The results are reported in Figure 4, where we averaged across eight data-sets, closely following Tran et al. (2022). The results per data-set are in Appendix F.4 whereas in Appendix F.1, we also analyze the influence of these weight decays and temperature scales with varying numbers of available samples per class against accuracy. For shots up to 25 per class, we observe that our method often outperforms the baselines in terms of generalization and uncertainty calibration metrics. In particular, in the experiments, our learned prior from ImageNet significantly outperforms the isotropic prior within directly comparable set-ups. We interpret that the prior learning method is effective in this small data regime. This motivates the key idea of expressive posteriors as informative priors for BNNs. Moreover, for isotropic and learned prior, the McAllester bound often resulted in the best model. This also motivates the use of explicit curvature scaling for the generalization bounds.

5 Conclusion

This paper presents a prior learning method for BNNs. Our prior can be learned from large-scale data-set and architecture, resulting in expressive probabilistic representations with generalization guarantees. Empirically, we demonstrated how we mitigate cold posterior effects and further obtain non-vacuous generalization bound as low as 0.885 in neural networks using LA. In our benchmark experiments within continual and few-shot learning tasks, we further showed advancements over the prior arts.

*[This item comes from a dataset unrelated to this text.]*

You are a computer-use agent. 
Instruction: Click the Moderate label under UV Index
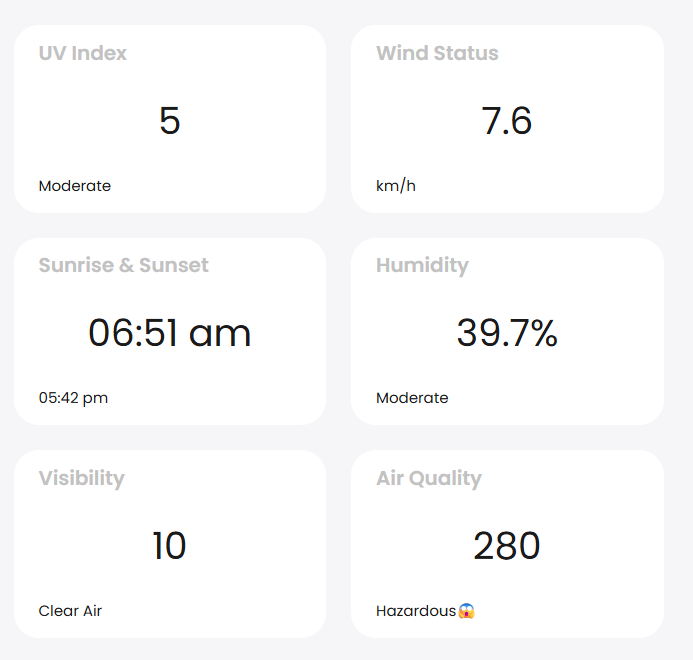pos(75,186)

Importantly, we find that the use-case of our prior learning method is more within the small data regime, e.g., when prior may dominate over the likelihood term. Finally, one of the fundamental assumptions of prior learning methods is on the existence of relevant data and tasks to learn the prior from. Moreover, for a valid PAC-Bayes analysis, the data-sets for individual tasks should not share common examples. In the future, we would like to see follow-ups that address this limitation, by either (a) learning prior in larger scale data-set and architectures like foundational models, or (b) combining self-supervised pre-training to quickly fine-tune the prior for the domain of the relevant task (Bommasani et al., 2021). Another direction is to obtain tighter generalization bounds by adapting clever tricks such as optimizing the entire covariance instead of individual scales with our objectives and using a subset of the training data to improve the prior (Pérez-Ortiz et al., 2021).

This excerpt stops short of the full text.